In need of a transfusion

Rachel Stirling and Jim Broadbent star in Theatre Of Blood
Dominic Maxwell|Metro10 April 2012

You're an actor - how do you respond to harsh criticism? You can see a shrink, sink into drink - or you can invite your critics to a disused Victorian theatre and bump them off one by one.

That's the gleefully gruesome set-up of Improbable Theatre's play, adapted from the 1973 British horror film of the same name. Outmoded actor-manager Edward Lionheart (Jim Broadbent) stages his greatest ever production by devising seven grisly demises for the hacks who hobbled his West End season.

There are glorious moments - the woman from The Observer (Sally Dexter) gets fried alive under a hair station in a grim parody of Joan of Arc's death from Henry VI Part One; the sleazeball from the Standard (Steve Steen) gets a pound of flesh torn from his twitching torso by Lionheart's ludicrous Shylock.

There are some cherishable turns, too, particularly Bette Bourne as the poodle-wielding Sunday Times critic and Rachael Stirling as Lionheart's daughter Miranda.
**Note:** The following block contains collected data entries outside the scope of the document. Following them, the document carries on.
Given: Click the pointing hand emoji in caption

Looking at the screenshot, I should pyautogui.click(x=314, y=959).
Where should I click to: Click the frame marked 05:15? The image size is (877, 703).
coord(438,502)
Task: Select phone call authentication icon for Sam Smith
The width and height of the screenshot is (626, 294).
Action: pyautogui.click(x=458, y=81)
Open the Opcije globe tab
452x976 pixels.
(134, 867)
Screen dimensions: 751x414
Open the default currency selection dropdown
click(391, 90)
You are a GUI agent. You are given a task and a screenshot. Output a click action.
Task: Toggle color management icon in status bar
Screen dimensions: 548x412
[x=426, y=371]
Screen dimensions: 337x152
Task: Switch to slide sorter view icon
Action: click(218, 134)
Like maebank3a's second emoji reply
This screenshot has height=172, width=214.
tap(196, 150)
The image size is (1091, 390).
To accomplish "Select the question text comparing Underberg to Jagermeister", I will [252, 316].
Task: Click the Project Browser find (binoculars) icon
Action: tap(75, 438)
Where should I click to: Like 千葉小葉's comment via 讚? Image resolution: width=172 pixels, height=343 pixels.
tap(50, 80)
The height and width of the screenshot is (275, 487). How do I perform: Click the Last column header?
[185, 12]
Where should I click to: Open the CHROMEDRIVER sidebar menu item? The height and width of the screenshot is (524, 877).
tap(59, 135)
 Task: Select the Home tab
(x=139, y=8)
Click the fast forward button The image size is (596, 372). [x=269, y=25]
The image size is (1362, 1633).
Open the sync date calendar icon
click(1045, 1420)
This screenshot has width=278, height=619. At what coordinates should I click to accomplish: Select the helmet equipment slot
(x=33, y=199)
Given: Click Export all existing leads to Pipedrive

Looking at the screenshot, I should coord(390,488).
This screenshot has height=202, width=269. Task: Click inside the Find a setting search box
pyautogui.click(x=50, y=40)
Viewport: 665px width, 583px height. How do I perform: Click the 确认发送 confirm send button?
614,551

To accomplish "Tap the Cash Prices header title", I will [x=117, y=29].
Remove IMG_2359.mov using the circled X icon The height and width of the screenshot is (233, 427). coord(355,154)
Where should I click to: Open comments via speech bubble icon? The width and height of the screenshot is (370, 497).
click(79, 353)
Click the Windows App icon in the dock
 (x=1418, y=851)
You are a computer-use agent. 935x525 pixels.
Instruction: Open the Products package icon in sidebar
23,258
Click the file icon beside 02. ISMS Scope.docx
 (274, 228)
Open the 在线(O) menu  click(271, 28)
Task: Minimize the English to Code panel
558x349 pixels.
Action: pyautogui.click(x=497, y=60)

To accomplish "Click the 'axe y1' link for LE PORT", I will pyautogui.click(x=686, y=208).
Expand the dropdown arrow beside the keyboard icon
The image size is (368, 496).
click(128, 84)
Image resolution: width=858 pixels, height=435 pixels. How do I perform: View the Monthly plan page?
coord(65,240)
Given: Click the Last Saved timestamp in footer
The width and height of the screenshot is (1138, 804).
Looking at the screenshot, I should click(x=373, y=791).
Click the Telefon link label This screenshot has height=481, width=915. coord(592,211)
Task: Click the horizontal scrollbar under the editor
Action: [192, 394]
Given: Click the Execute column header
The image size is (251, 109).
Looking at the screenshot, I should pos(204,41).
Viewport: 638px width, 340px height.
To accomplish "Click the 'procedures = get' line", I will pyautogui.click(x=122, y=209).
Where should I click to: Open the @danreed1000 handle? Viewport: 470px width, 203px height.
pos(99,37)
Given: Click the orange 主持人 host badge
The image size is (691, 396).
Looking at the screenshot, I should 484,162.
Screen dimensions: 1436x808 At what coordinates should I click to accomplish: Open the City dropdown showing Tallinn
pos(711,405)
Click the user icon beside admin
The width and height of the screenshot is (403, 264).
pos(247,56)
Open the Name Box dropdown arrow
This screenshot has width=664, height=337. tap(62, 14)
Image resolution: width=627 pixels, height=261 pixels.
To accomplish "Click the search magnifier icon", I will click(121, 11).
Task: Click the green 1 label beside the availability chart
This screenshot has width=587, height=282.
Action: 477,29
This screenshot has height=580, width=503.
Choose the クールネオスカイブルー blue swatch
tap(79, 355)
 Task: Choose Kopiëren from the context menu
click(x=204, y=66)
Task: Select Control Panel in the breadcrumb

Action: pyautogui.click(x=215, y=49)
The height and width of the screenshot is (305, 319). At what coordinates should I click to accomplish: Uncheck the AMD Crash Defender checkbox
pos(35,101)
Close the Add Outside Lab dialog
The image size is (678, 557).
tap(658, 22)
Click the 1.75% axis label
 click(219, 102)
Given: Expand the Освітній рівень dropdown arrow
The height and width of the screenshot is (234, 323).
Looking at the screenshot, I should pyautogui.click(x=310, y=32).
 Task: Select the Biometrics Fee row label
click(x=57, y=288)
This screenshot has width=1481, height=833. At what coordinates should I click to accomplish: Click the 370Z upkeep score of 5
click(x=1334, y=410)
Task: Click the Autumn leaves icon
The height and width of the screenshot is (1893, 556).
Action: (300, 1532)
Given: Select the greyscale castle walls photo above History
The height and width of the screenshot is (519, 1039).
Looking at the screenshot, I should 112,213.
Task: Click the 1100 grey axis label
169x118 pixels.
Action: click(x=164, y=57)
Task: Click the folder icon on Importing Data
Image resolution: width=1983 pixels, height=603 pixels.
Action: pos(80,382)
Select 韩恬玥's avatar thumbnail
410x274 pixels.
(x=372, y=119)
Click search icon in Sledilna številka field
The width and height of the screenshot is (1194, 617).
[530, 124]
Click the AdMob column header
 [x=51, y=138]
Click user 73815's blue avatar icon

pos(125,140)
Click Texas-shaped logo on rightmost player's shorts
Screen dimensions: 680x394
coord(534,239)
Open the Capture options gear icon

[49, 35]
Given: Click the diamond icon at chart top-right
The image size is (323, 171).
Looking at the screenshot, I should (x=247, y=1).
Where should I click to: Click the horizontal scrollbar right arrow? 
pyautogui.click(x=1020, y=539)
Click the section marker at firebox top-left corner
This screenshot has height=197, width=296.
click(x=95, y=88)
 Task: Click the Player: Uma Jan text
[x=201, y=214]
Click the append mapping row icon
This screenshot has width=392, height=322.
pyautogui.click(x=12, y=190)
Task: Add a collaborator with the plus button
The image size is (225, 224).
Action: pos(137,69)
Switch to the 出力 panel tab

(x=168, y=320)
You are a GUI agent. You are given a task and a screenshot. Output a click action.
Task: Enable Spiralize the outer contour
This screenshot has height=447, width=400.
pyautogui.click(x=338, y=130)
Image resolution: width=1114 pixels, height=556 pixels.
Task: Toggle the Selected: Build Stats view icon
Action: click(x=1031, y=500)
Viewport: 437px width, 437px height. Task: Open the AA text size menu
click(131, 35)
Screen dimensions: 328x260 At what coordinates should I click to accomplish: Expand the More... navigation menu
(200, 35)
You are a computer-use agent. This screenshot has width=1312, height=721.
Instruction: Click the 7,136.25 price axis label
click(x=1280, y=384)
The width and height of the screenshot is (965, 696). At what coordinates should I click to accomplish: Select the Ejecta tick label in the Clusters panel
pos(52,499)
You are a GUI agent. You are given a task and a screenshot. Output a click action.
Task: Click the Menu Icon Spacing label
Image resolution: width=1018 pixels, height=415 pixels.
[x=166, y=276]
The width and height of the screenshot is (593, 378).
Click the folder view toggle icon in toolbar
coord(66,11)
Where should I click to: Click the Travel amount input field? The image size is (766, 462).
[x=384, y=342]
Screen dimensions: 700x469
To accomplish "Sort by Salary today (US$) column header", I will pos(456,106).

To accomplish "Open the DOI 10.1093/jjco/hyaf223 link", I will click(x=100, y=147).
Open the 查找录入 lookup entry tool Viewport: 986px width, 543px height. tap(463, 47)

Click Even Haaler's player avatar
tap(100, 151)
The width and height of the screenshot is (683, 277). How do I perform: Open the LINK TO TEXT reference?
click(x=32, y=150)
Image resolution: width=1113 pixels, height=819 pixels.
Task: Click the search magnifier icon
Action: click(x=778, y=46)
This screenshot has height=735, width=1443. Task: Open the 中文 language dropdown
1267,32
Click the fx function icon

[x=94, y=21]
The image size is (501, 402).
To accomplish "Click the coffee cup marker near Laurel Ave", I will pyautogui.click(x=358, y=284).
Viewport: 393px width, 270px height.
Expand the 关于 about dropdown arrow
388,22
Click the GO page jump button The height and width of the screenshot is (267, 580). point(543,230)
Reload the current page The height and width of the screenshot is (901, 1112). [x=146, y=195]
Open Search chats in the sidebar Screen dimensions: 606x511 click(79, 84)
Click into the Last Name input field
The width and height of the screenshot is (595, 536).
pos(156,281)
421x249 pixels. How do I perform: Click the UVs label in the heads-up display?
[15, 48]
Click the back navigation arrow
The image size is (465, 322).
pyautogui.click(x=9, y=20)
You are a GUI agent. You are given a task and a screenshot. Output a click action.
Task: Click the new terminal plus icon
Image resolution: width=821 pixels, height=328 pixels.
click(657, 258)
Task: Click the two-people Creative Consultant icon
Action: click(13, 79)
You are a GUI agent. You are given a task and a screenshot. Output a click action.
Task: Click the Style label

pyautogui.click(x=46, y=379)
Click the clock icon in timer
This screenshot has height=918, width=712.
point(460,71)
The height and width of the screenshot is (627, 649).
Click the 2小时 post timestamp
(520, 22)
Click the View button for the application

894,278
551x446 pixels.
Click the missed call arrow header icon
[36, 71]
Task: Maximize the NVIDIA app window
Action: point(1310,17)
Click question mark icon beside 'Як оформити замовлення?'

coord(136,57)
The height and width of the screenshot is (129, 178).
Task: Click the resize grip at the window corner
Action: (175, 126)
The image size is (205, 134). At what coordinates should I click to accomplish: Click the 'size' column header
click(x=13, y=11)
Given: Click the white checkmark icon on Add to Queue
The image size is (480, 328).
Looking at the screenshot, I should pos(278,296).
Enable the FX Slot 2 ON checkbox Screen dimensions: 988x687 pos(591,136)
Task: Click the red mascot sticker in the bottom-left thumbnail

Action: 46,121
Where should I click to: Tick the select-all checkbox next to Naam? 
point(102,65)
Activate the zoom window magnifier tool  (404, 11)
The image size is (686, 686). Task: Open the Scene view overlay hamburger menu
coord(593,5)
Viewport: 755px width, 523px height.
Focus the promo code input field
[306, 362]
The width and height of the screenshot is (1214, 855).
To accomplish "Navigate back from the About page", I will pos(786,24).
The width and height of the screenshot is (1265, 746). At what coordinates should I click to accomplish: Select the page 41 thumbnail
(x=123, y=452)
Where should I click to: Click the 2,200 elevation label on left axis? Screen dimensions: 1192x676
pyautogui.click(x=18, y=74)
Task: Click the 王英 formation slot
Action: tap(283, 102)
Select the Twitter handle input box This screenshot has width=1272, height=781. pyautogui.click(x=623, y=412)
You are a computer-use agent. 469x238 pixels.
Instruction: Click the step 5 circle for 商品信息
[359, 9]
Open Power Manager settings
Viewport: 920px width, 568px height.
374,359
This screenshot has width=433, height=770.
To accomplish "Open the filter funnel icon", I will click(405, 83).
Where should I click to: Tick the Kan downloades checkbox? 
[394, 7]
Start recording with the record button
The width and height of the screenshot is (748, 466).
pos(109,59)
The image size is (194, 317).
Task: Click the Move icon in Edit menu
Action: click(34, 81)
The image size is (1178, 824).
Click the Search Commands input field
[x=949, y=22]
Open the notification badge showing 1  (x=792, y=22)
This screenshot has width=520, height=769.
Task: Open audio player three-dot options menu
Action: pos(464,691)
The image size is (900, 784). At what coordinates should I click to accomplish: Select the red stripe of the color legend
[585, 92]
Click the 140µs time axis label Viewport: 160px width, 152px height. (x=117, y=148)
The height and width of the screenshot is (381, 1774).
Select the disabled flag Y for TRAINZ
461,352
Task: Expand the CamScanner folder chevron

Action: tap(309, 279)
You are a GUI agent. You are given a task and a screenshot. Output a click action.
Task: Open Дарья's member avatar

But Broadbent, an actor incapable of being less than interesting, is subdued by the sheer quantity of Shakespeare he has to spout.

This should have been a 90-minute frolic: instead, it's a weighty two hours-plus: not quite parody but not something with any emotional content, either.

Somewhere between screen and stage, director Phelim McDermott and his co-adapter Lee Simpson have fallen hopelessly in love with the material. Their passion pays off in the grotesque wit of the staging.

But their controlling idea - that Lionheart, though deranged, is right to rail against the Oxbridge mafia's taming of theatre's wild instincts - is too inward-looking to sustain this show beyond its fabulous set-pieces.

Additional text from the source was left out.